Since 1 April 2018 we have been SmokeFree for staff, patients and visitors.
As the provider of mental health, learning disability and adult community services as well as other specialist services to the people of Cornwall we want to support your wellbeing and health. We have been operating SmokeFree sites for our staff since April 2017.
Call the Stop Smoking Service now on (01209) 615600 or e-mail firstname.lastname@example.org and find out how they can help.
We have also signed the NHS SmokeFree Pledge
I started smoking at the ripe old age of 13! It was the fashionable thing where I was growing up, we all thought it made us look cool and my older brother actually taught me how to inhale. I was hooked immediately. Back in those days most young teenagers managed to get part-time jobs and right from the start I was spending a good part of that wage on cigarettes. When I started full-time work at 16 and earned more money, so my smoking increased.
Over the years I did try many times to stop but I was well and truly addicted. If I would get up in the night I’d smoke. I’d have at least 3 cigarettes before I left home for work. If I smelled the nicotine on my fingers it would make me want another ciggy.

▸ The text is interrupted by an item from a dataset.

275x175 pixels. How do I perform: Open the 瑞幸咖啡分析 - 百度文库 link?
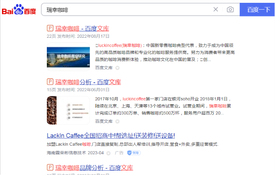coord(88,82)
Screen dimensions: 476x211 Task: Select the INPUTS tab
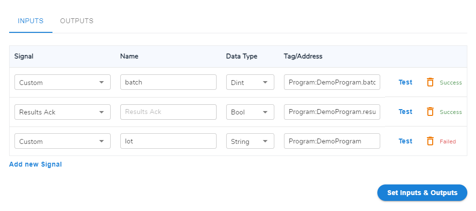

My older brother had cancer just before I turned 50, recovered and still smokes. Both of my parents died of cancer-related illnesses. I myself was diagnosed with type 1 diabetes in 2011 and although I was advised to stop I did not. In March of 2013 for some reason I just decided that I would give it a go. Fortunately for me at that time we had a “stop smoking” advisor visiting the ward I work on. She provided me with Champix tablets. The first time they didn’t work, I think I imagined I just had to swallow these and would never want to smoke again. That though is not how it worked as I took the pills and continued to give in to the cravings. She checked in with me whenever she came to the ward and I think it was a month’s supply she provided at a time. After I think 2 month I just must have been in the right ‘head set, I stopped and I’ve not smoked a cigarette since although have had many incidences where I was tempted – deaths of family and friends and any other times of stress. A lot of people who know me can hardly believe that I managed it after 43 years of being addicted.

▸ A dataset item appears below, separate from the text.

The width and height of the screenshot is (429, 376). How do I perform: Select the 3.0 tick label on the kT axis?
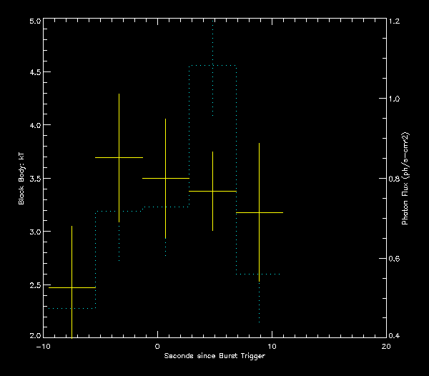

I still miss it and almost stalk some people if they’re smoking just so I can get a whiff!
My biggest regret that I didn’t stop sooner is the amount of money I’ve spent over the years. Close second is the effect it’s had on my skin. If I could turn the clock back but have a picture of my face as it is now I’d probably have thrown the ciggies straight in the bin.
I’d urge young people to stop before they become really addicted, if for no other reason than to think how it will make them look in later years.
I honestly believe that anyone can stop if I could and if this little story helps even one person it will be worth-while.